Trust Trail in blockchain

1. Validate Transaction -->
2. Verify Gas and Resources -->
3. Select set of transactions to create a block -->
4. Execute transaction to get a new state -->
5. Form a new block -->
6. Work toward consensus -->
7. New block added to chain and confirmed (finalize the block by the winner)

Consensus Protocol

At step 5 i.e. forming a new block, A PoW is computed. PoW stands for Proof of Work, and it uses hashing as well.

PoW is a puzzle to be solved by the miners.

PoW is used as consensus protocol by Bitcoin and Ethereum Byzantium Metropolis Blockchain.

Exceptions in the blockchain:

1. More than one miner solves the consensus puzzle - Fork

They are asked to form further blocks. It is a very low probability that both will form another block at the same time.
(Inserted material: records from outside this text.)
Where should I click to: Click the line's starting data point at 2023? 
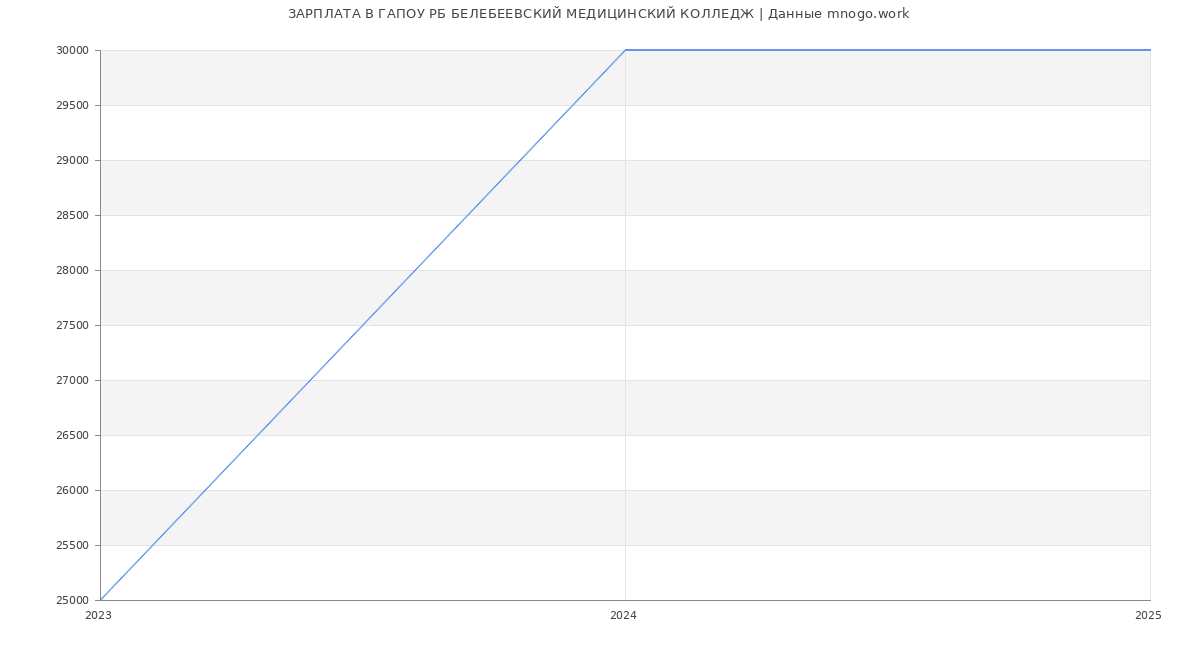101,600
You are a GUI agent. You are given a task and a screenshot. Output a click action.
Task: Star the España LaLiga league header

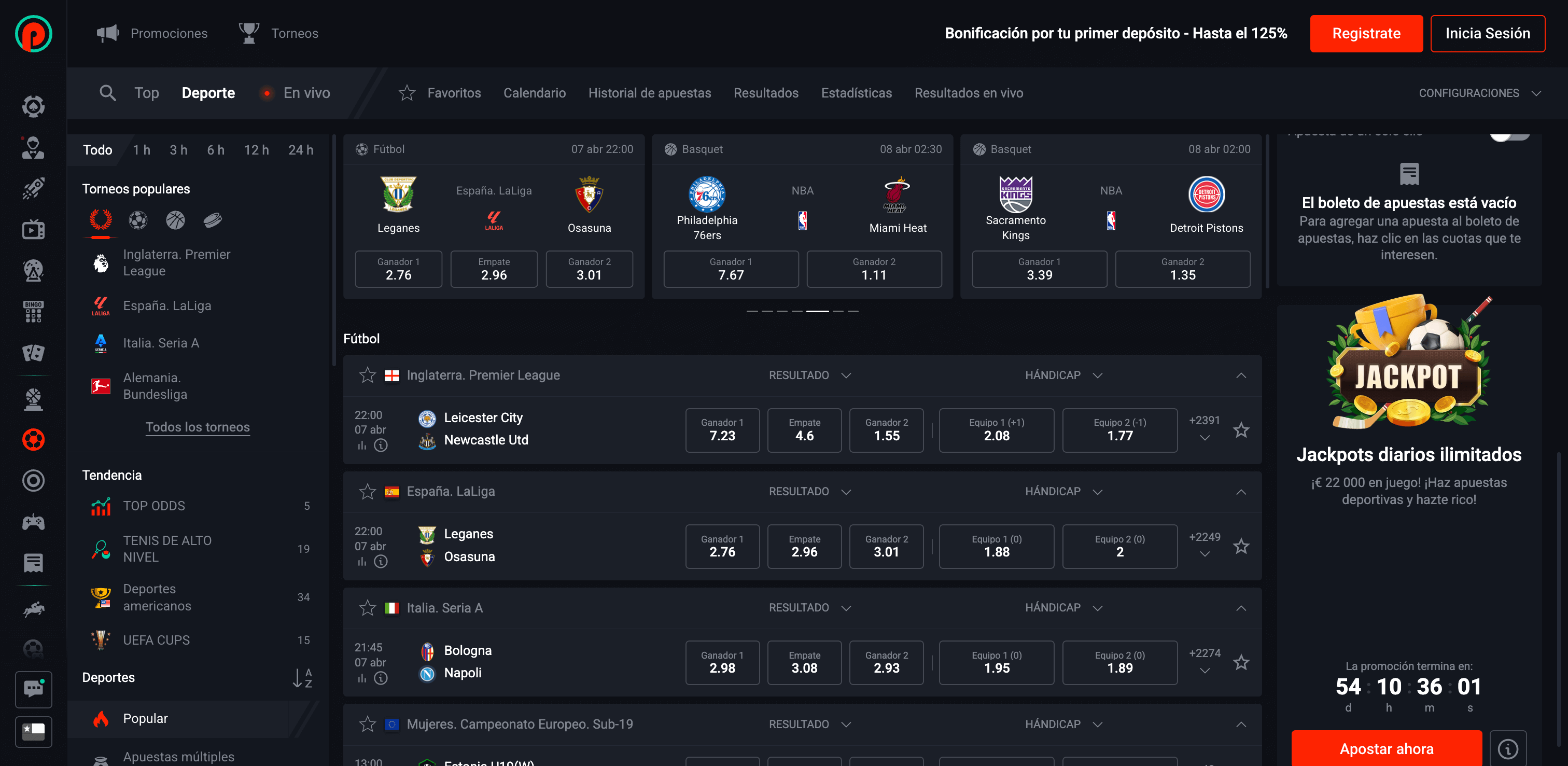pos(367,491)

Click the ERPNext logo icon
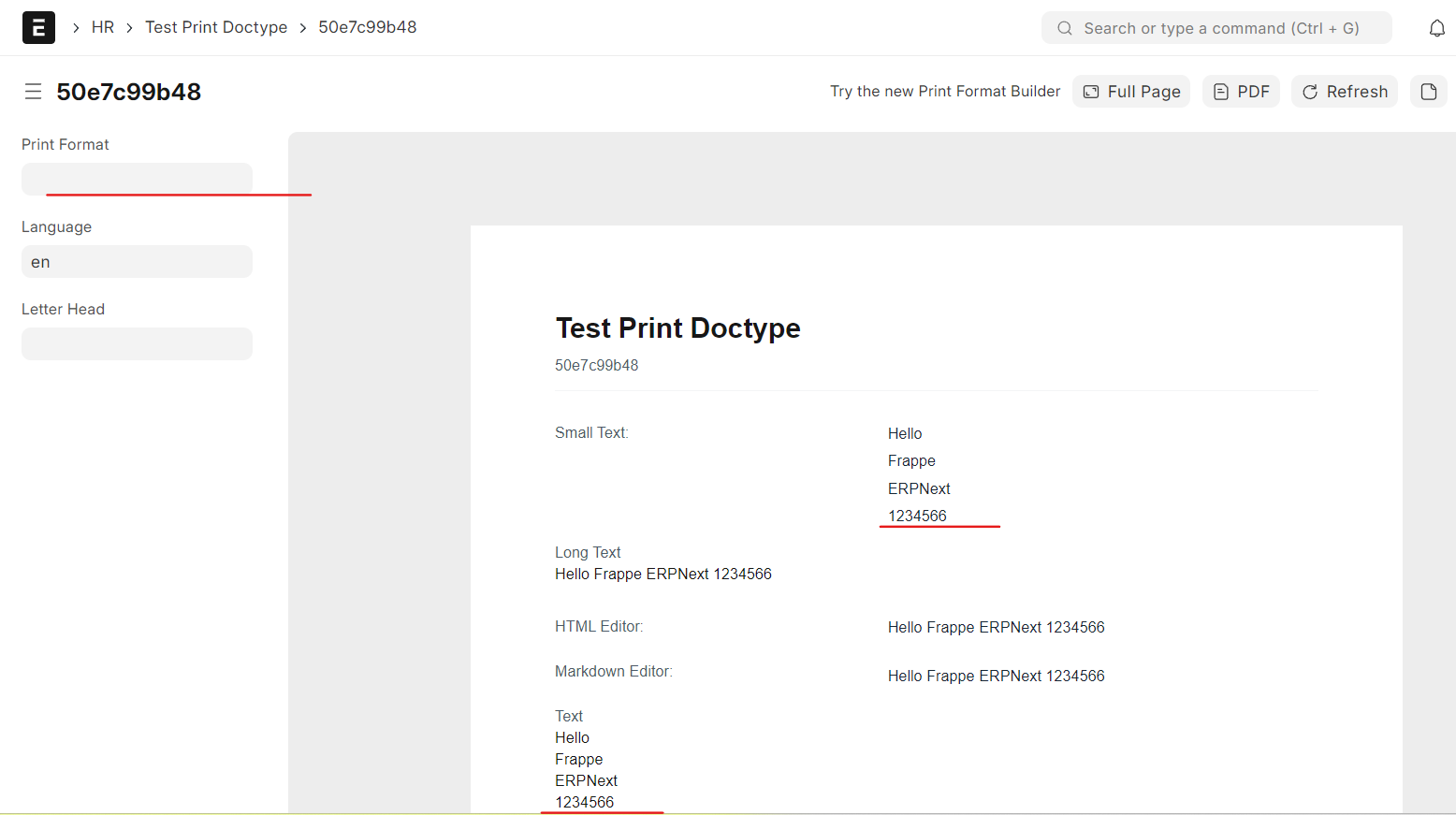(x=38, y=27)
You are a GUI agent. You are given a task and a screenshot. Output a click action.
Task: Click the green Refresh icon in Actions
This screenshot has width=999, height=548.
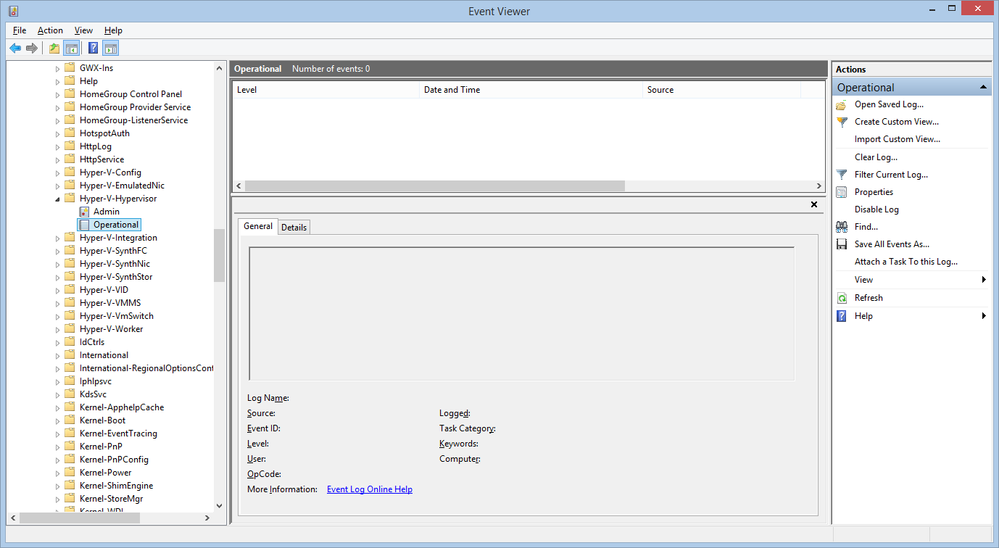pos(842,298)
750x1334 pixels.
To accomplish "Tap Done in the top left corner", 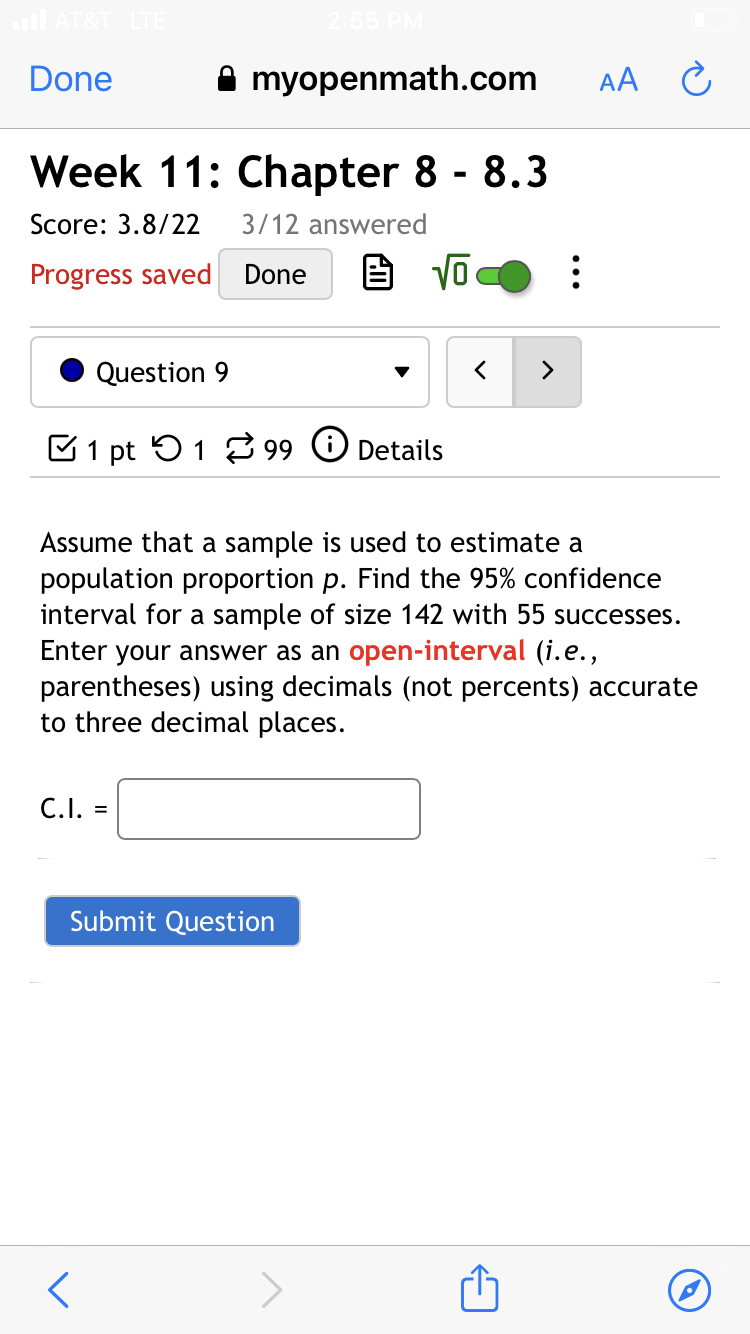I will point(70,79).
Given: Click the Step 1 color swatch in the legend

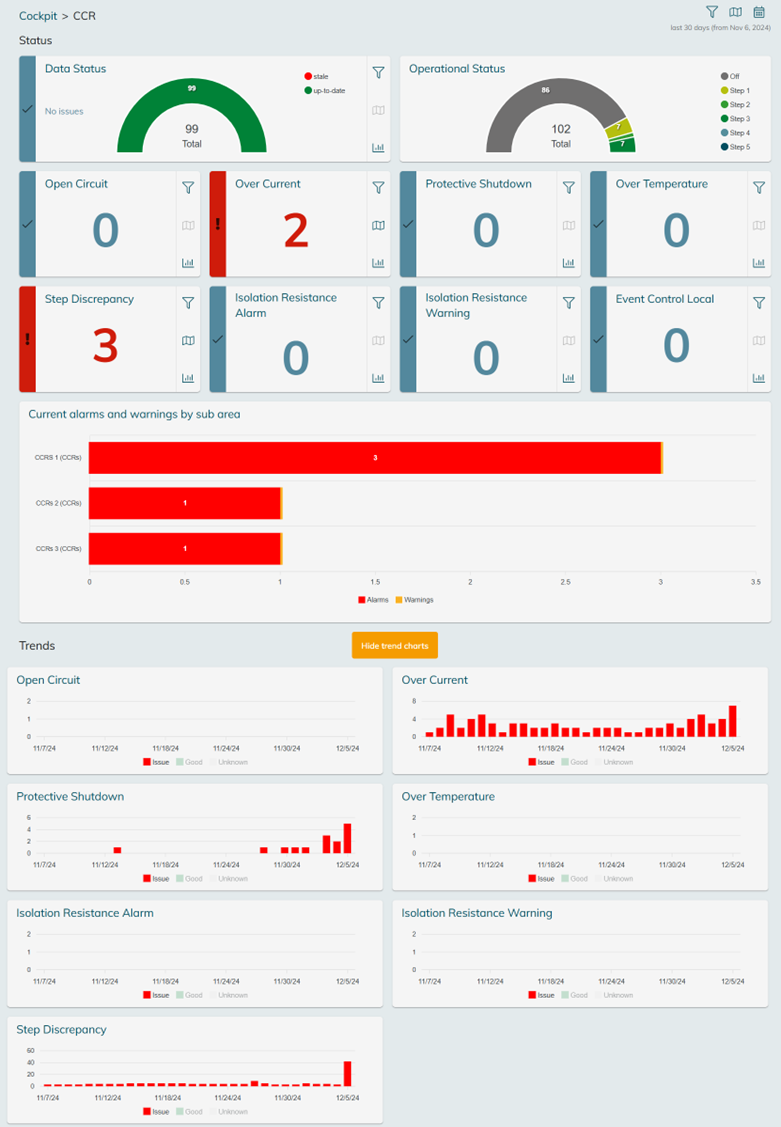Looking at the screenshot, I should tap(724, 90).
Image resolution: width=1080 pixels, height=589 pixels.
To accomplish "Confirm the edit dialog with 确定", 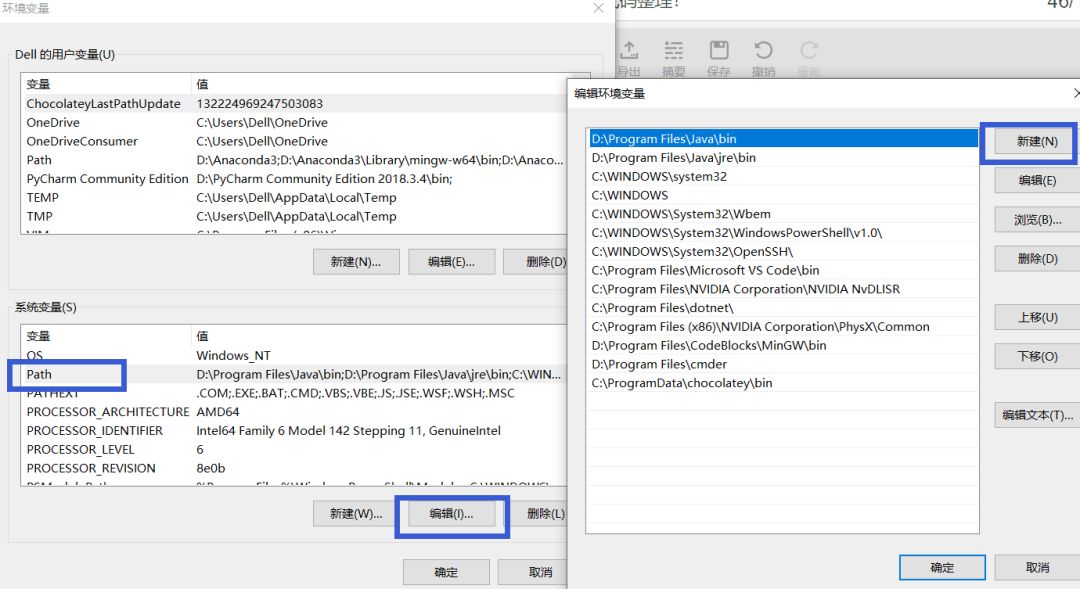I will 942,567.
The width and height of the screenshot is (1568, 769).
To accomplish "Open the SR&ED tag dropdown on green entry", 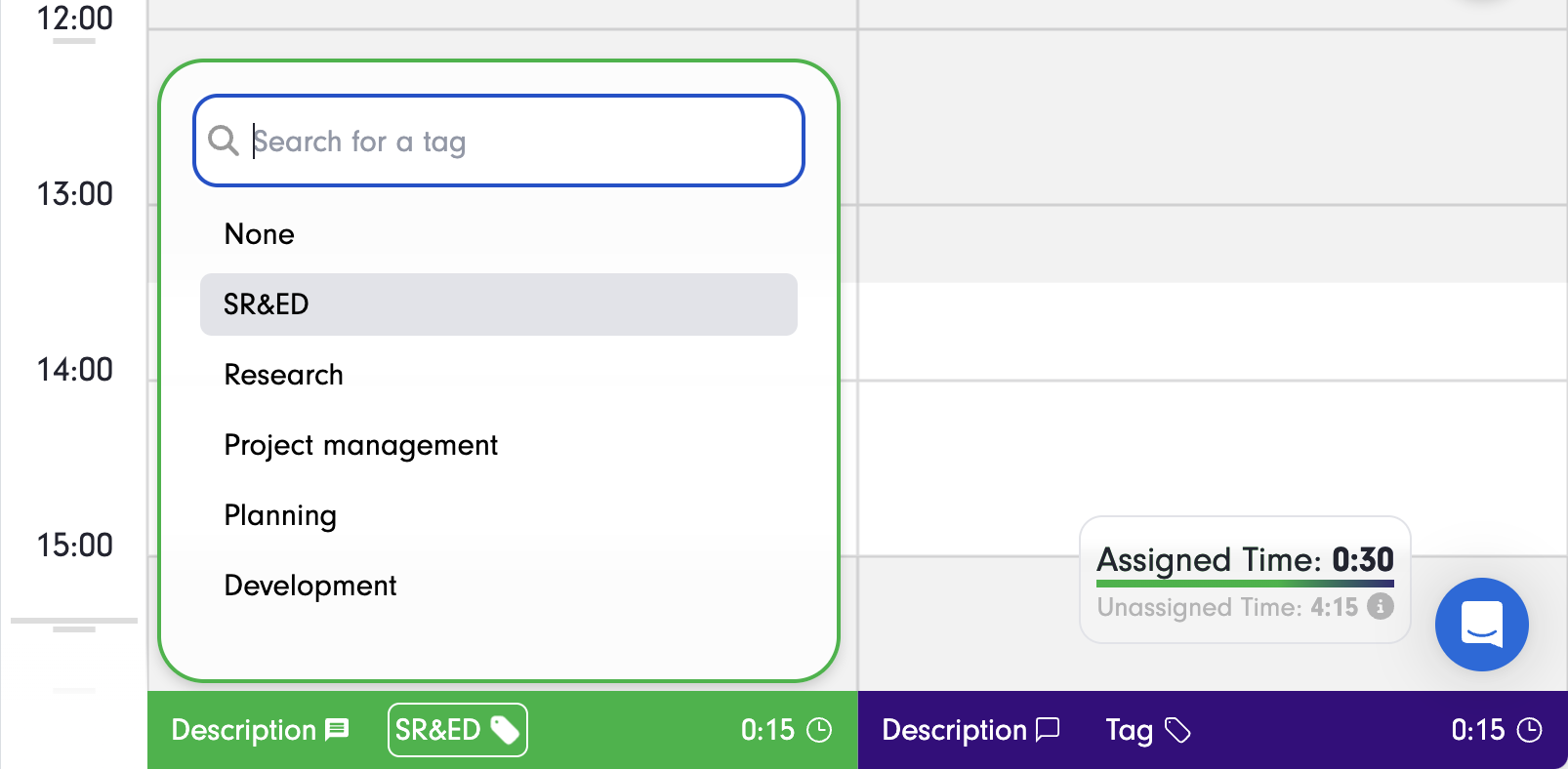I will [x=457, y=730].
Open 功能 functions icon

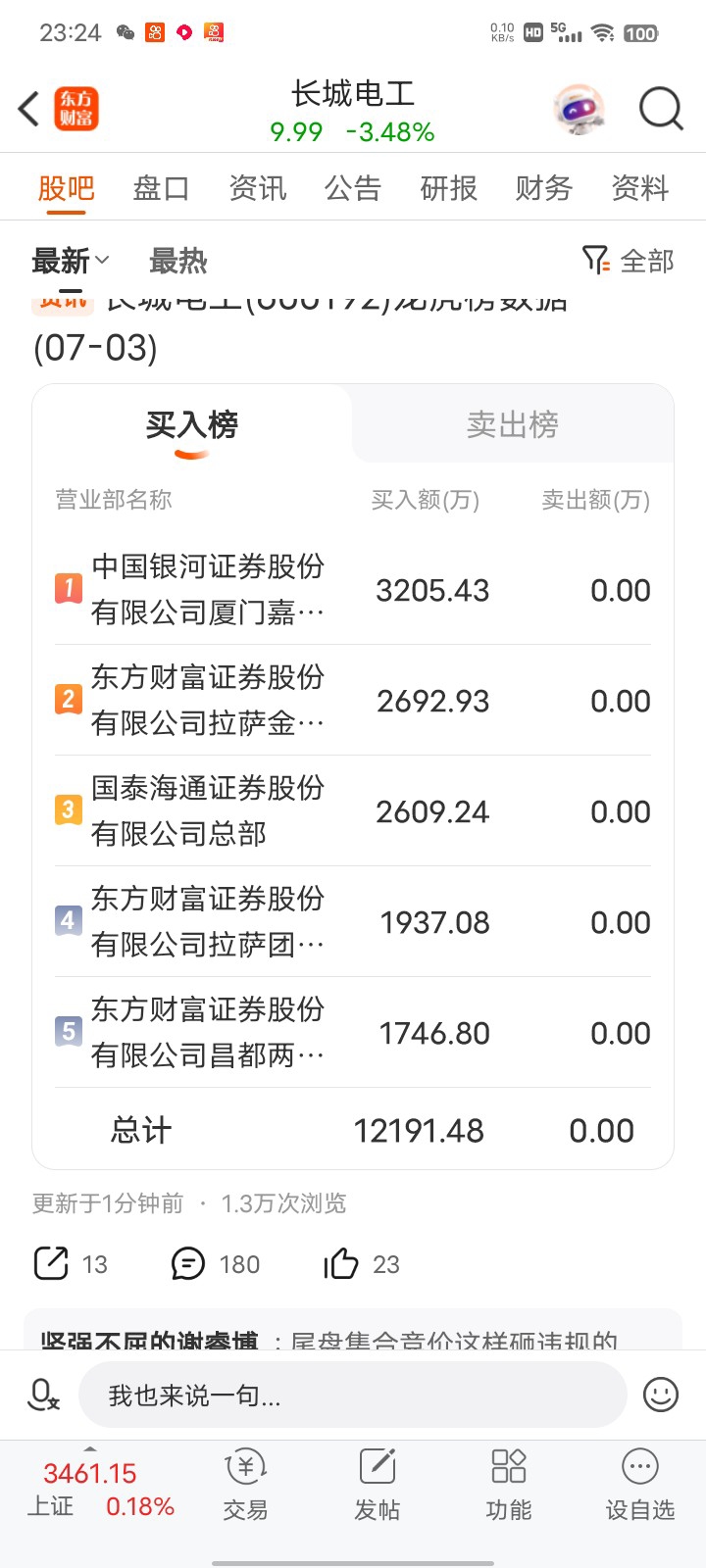[509, 1487]
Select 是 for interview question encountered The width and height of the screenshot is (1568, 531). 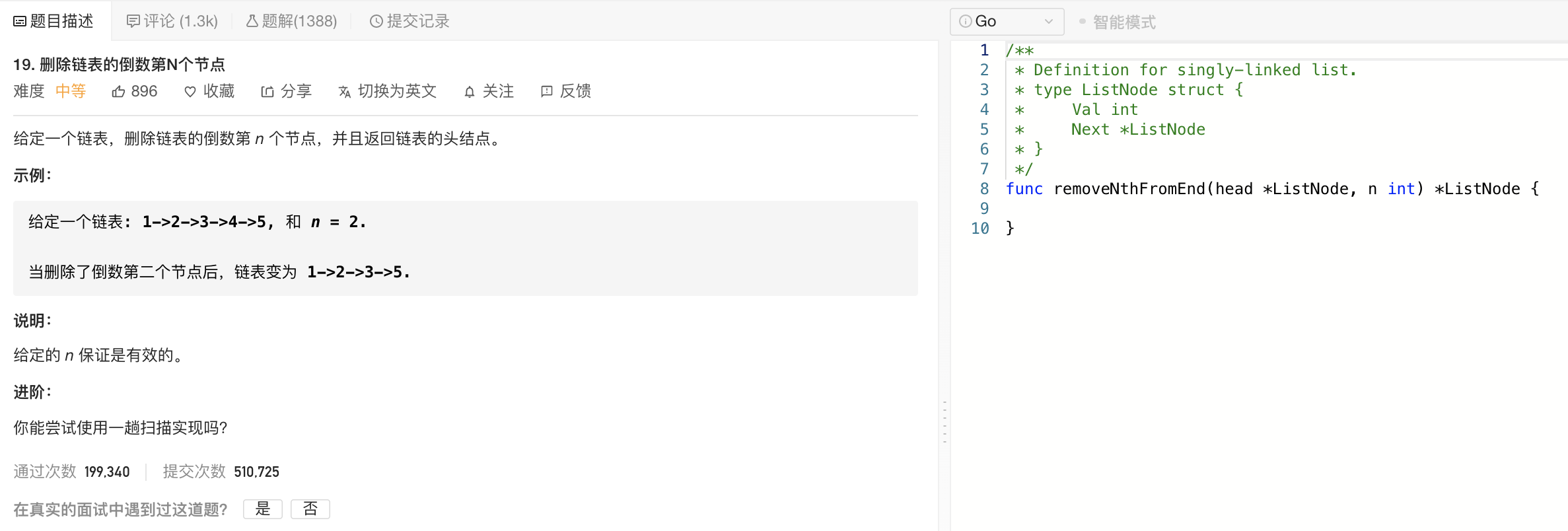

So this breaks the tie and the chain of new blocks are added to the original chain.

Ethereum gives runner-up incentives to the miners who built the block. Runners-up are called Ommers.

2. More than one transaction references as input, the same digital asset - Double Spending.

In Bitcoin, the transaction referring to the asset first is considered valid transaction and rest of the transactions referencing the asset are rejected.

In Ethereum, a combination of account number and global nonce is used to address the double spending issue.

Every time a transaction is initiated by the account, a global nonce is included in the transaction. After that nonce is incremented. Timestamp and nonce in the transaction should be unique and verified to prevent the double spending problem.

Fork

Well managed forks help build credibility in the blockchain by providing approaches to manage unexpected faults and planned improvements.

Soft fork is like the release of software patches to existing software

Hard fork is like the release of a new version of the operating systems

Recent hard fork in Ethereum which was a change from Homestead to Metropolis Byzantium version. Oct 17, 2017.

PoW protocol still stays, except that, every 100 blocks, PoS consensus protocol is applied for evaluating the latter.

And Miner incentive was reduced from 5 Ethers to 3 Ethers for block creation.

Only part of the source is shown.